As the field of digitisation of printed books and handwritten manuscripts is being developed in the Digital Humanities world, an emerging subject is the alignment of transcribed text with the corresponding images.
Considerable efforts have been previously spent in manually transcribing large collections of manuscripts. However, for the transcriptions to be truly useful, there has to necessarily exist a link between the text and the words in the manuscript image, in order to be able to perform systematic analyses in the database. In addition, the direct alignment between words in a manuscript image and the corresponding transcription, could be employed to improve machine learning for automatic recognition of words.
The process of creating links between words in the image, and the corresponding text in the transcription, is known as text alignment. I will present three articles that show different systems to achieve text alignment.The first paper is “Text Line Detection and Transcription Alignment: a Case Study on the Statuti del Doge Tiepolo” . In this article, the authors propose a new method for text alignment starting from a manuscript page and its correspondent transcription (Fig. 1). The manuscript “Statuti del Doge Tiepolo” is taken as reference, and it’s in Latin. The proposed process uses Hidden Markov Models (HMM) for text recognition, which allow the modeling of character shape variations at the word level. The major advantage of this system is that it doesn’t require the segmentation of words into single characters; as a consequence, the process is considerably sped up. However, it starts from the assumption that the transcription is already line-segmented, meaning that each line of the transcription corresponds exactly to one line in the page. The procedure can be divided into four main steps: in the first, the manuscript page is selected, cropping out the nearby pages and everything else outside the page (Fig. 2). The second step consists in the single text lines detection (Fig. 3), followed by the recognition of words, assumed to be continuous sets of characters. The words are contoured with polygons, which are then enlarged by one pixel until every polygon is in touch with at least another one. At this point the polygons are large enough for the alignment step. The system is provided with 53 character models that describe the handwriting present in the manuscript. These models are used to build HMM of the transcribed words in the text, for comparisons with the HMM of the words in the manuscript. If the models match, then the word is aligned. This process was applied to 72 pages of the manuscript “Statuti del Doge Tiepolo” and was observed to be successful, with 98.44% of the words recognized and aligned properly.
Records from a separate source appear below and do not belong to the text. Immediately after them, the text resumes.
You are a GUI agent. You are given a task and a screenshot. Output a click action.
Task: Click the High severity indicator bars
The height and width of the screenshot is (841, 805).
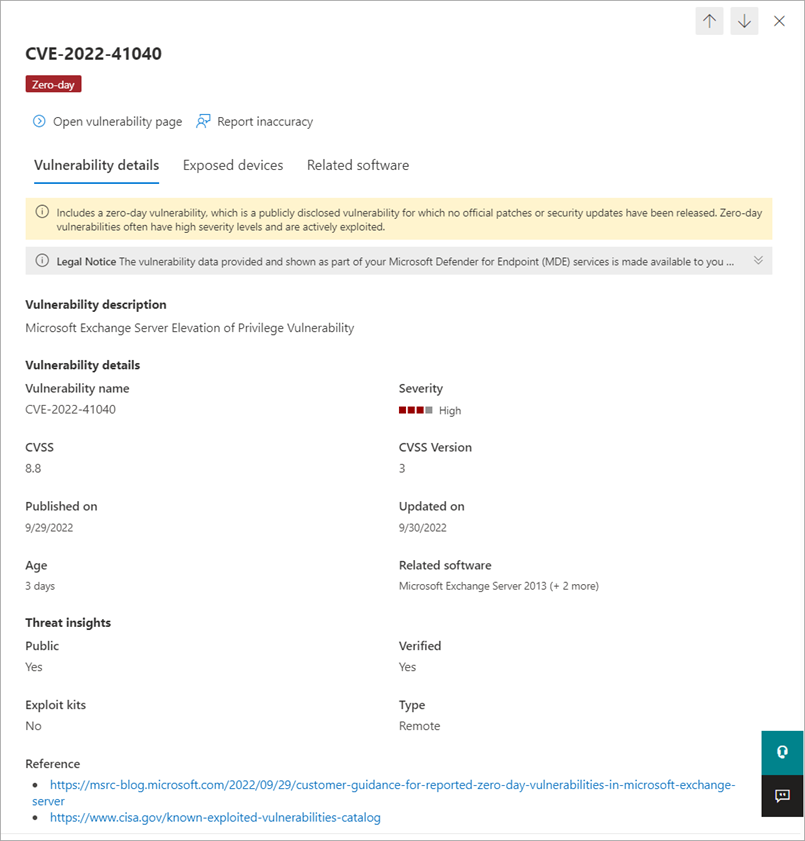(415, 410)
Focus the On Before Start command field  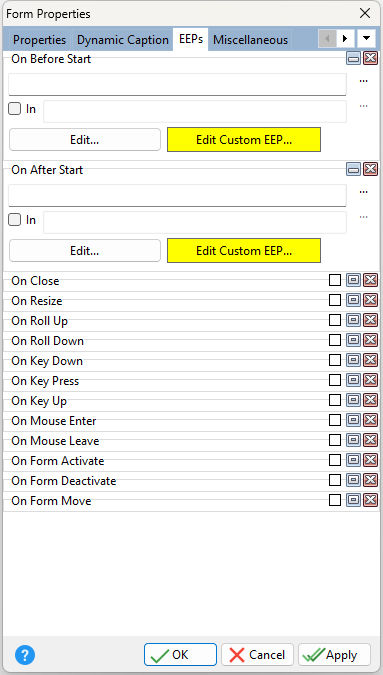tap(177, 84)
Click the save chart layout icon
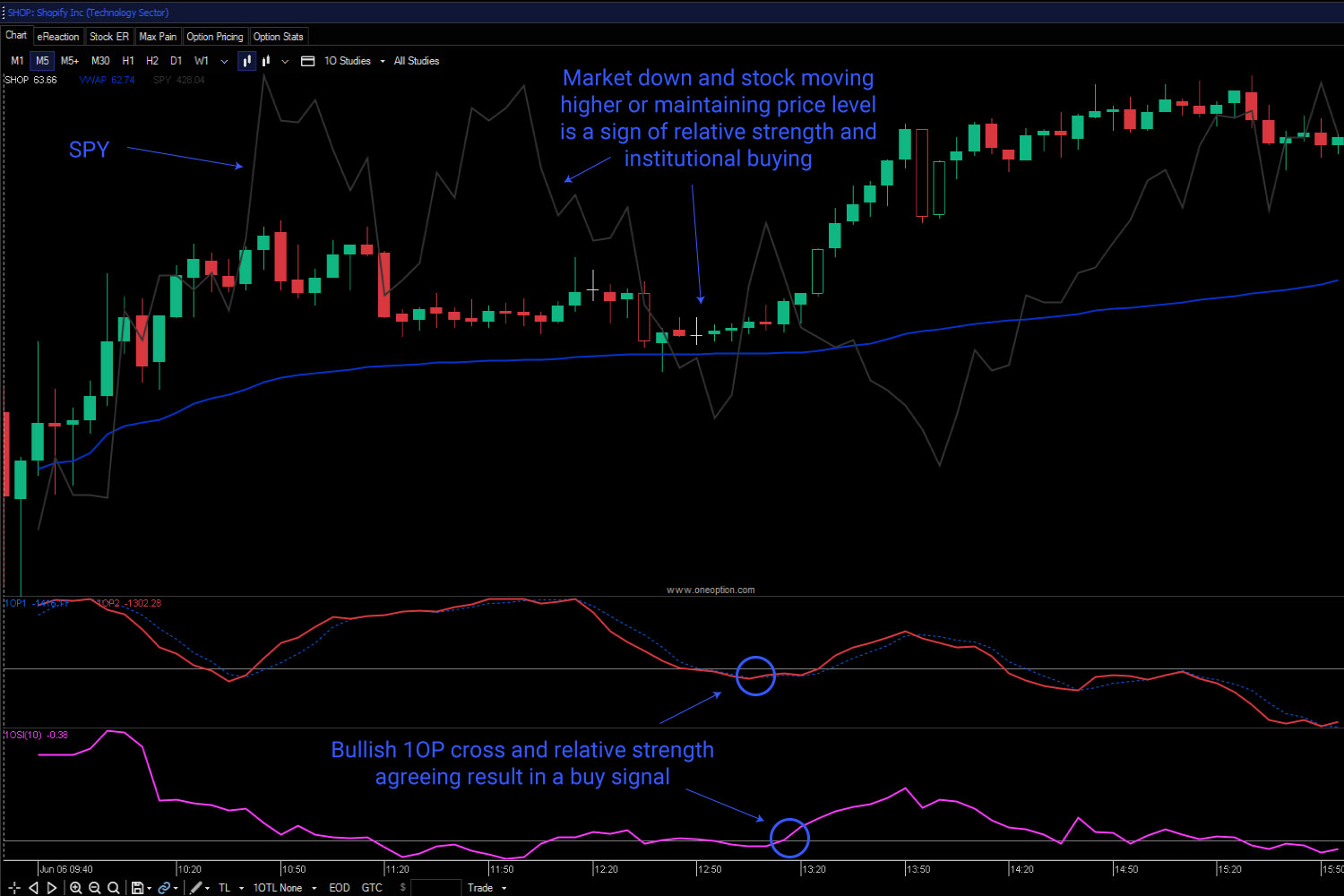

In the second article “From Text and Image to Historical Resource: Text-Image Alignment for Digital Humanists”  Stutzmann et al. propose a similar method that utilizes the Handwritten Character Recognition system, based on the Hidden Markov Models. The present procedure starts from the assumption that the transcription is line-segmented, allowing the use of forced alignment; the forced alignment system takes the exact number of words in a line directly from the transcription, and “forces” the number of detected words in the relative manuscript line to correspond to the correct number.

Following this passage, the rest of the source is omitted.